Directive: Write out the data from the line containing "Image resolution: width=806" to the line containing "point(164,207)", both included, copying each line exactly and adding nothing else.
--*--
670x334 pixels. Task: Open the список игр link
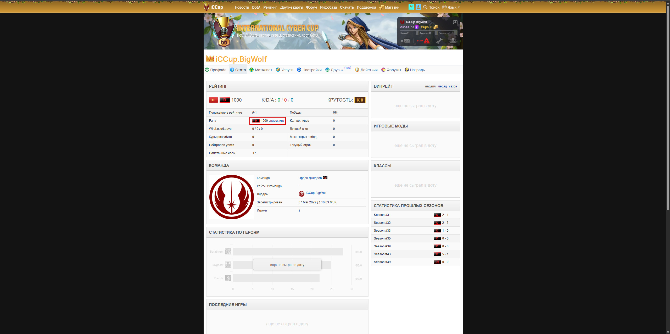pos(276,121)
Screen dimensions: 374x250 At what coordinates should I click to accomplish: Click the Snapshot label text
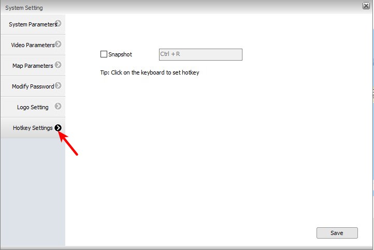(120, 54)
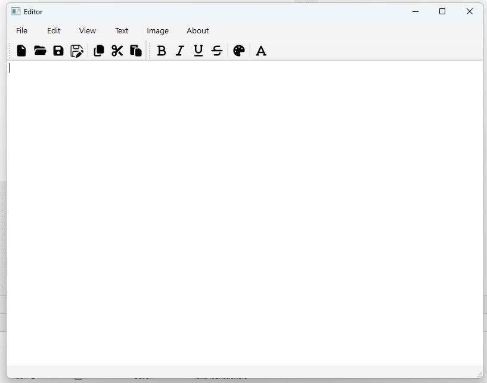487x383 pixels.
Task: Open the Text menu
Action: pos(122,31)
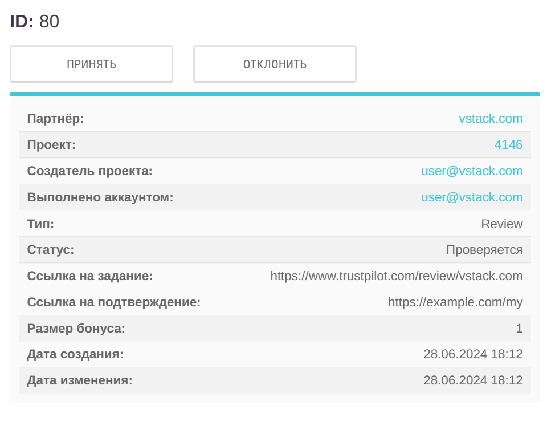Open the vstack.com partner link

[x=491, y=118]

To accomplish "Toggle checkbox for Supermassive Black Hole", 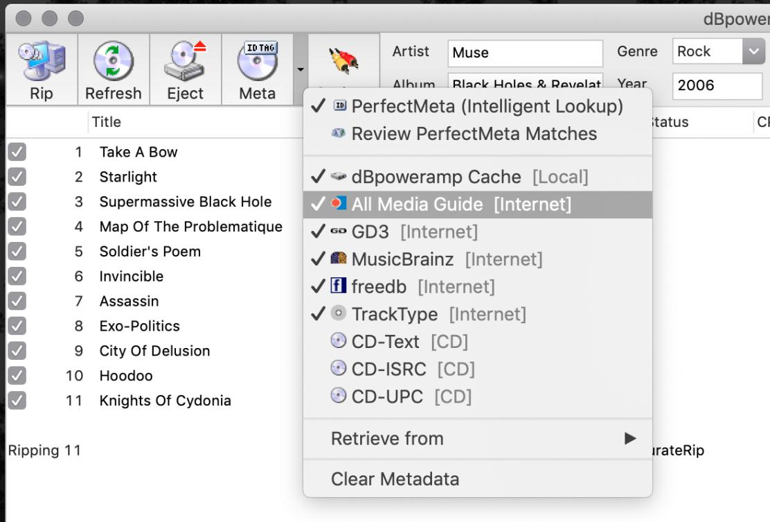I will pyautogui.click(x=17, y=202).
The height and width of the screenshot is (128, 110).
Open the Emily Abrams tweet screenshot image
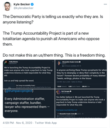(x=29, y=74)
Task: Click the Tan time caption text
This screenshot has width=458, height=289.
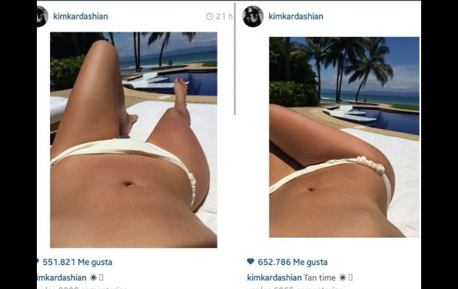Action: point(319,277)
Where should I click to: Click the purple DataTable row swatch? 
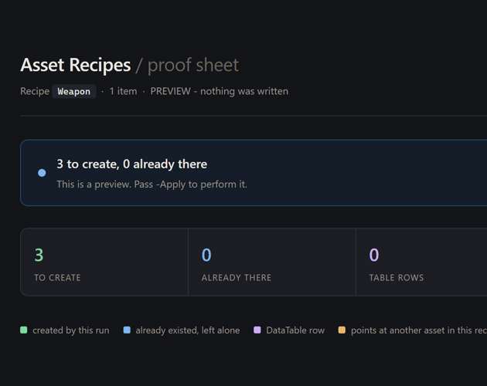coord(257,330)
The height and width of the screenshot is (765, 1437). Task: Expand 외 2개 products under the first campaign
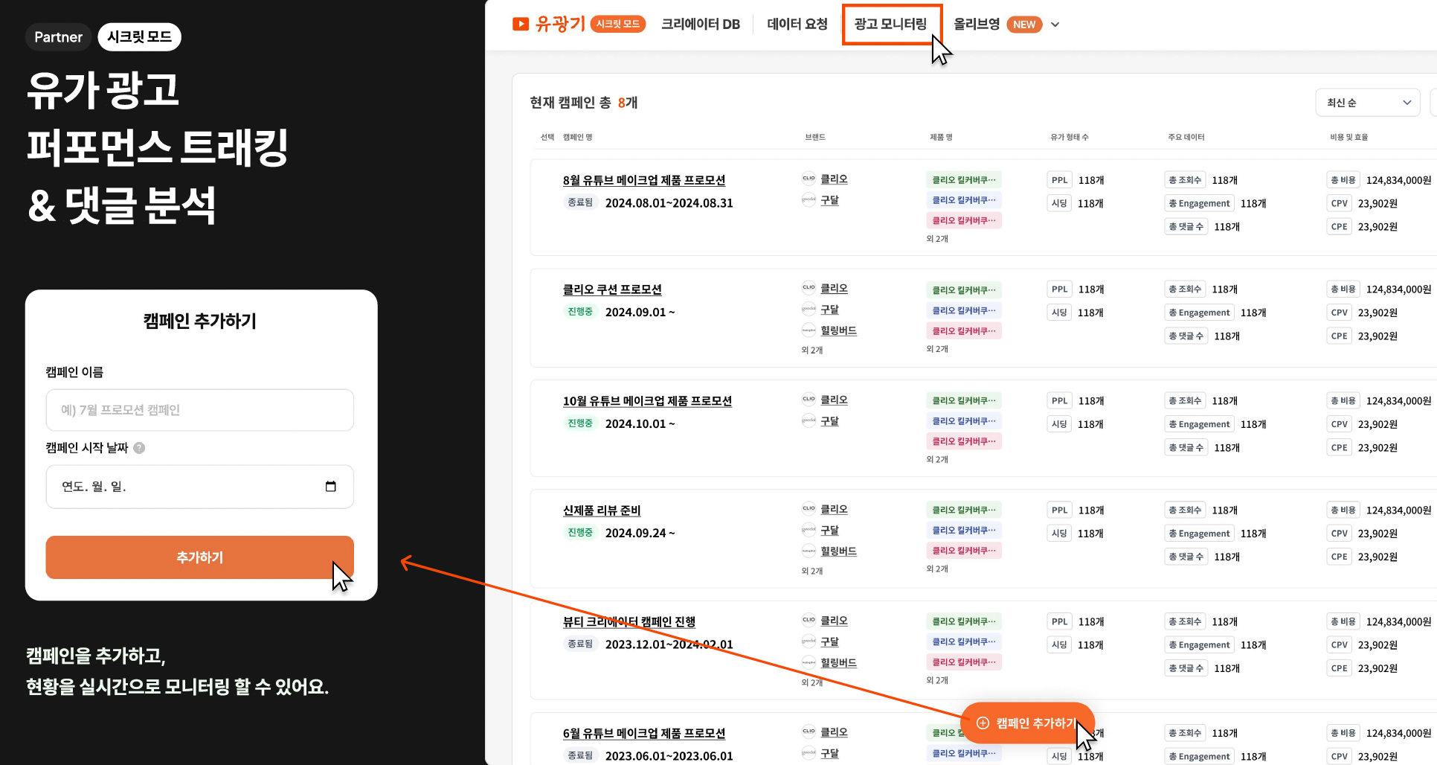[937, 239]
--*--
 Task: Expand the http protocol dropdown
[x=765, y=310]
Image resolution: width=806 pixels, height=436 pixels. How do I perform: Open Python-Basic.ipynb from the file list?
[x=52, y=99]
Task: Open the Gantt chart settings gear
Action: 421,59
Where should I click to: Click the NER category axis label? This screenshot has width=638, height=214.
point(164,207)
--*--
Full output:
Image resolution: width=806 pixels, height=436 pixels. How do I perform: Open Python-Basic.ipynb from the file list?
[x=52, y=99]
Task: Open the Gantt chart settings gear
Action: 421,59
Where should I click to: Click the NER category axis label? This screenshot has width=638, height=214.
point(164,207)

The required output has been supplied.